WASHINGTON (AP) -- Former FBI Director Louis Freeh says the bureau has worked closely with intelligence agencies and local officials in fighting terrorism. But some lawmakers aren't convinced.
"I think we've got a long way to go," Sen. Bob Graham, D-Fla., said Tuesday after Freeh appeared before House and Senate intelligence committees conducting a joint inquiry into the Sept. 11 attacks.
The top Republican on the Senate panel, Sen. Richard Shelby of Alabama, said Freeh's testimony "goes against all the testimony that we've heard in closed and open sessions."
In weeks of hearings, lawmakers have heard from inquiry staff and witnesses about how legal and cultural barriers prevented intelligence agencies from sharing information before the attacks.
Freeh, who served eight years as director before resigning in June 2001, agreed that legal obstacles limited some sharing of information.
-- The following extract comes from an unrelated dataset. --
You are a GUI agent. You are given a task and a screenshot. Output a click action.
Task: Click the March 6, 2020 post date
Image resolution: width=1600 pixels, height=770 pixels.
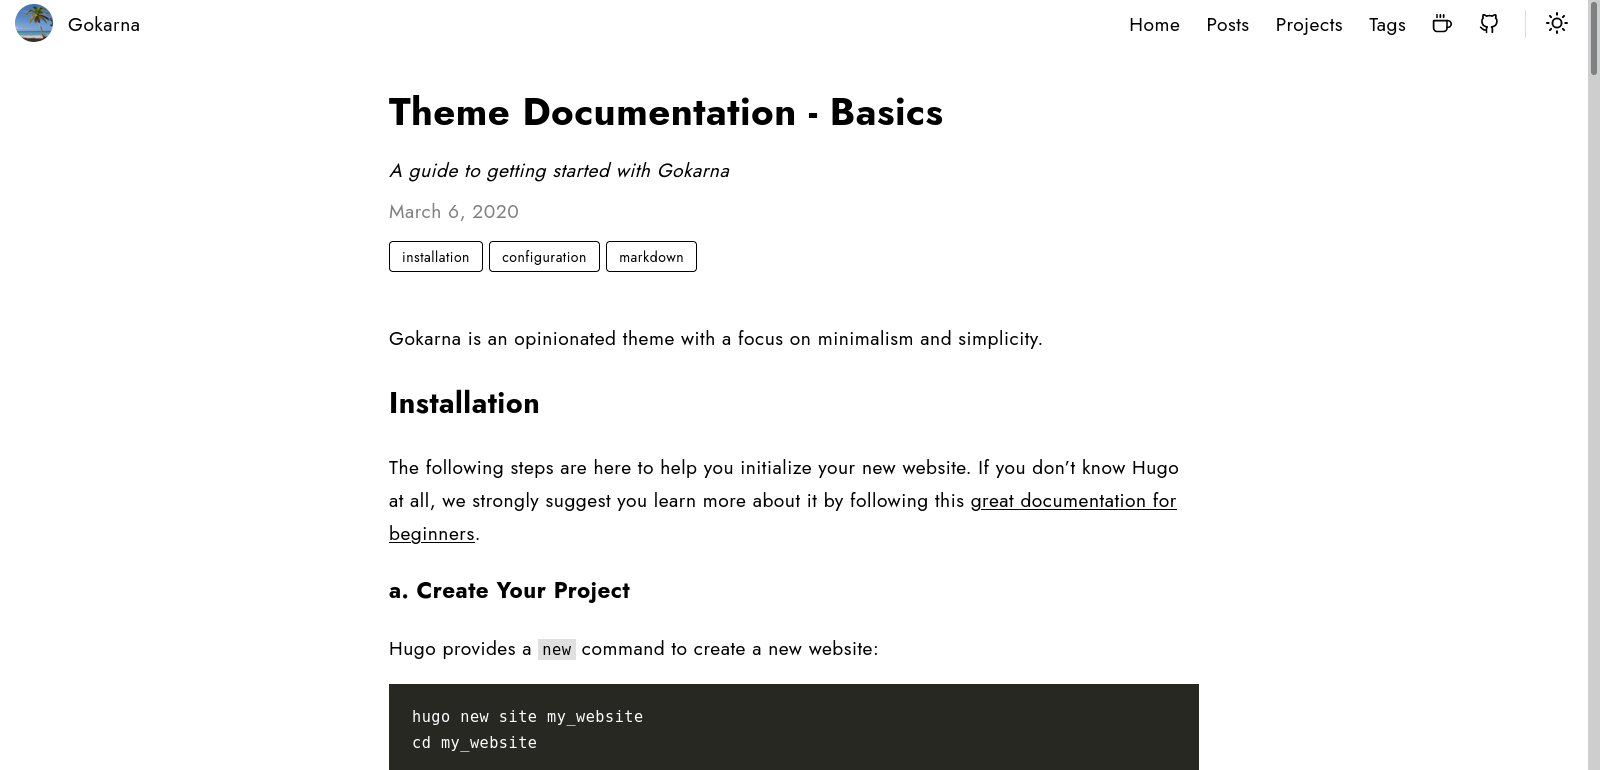(454, 212)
But he said the FBI and CIA worked closely and fought terrorism side-by-side.
"There is an absolute misperception if there is a notion that we have a culture where information is not shared," Freeh said under questioning by Rep. Ray LaHood, R-Ill.
Lahood was skeptical. "When it comes to terrorism and fighting terrorism, with all due respect, I think there is a disconnect, and there was a disconnect," he said.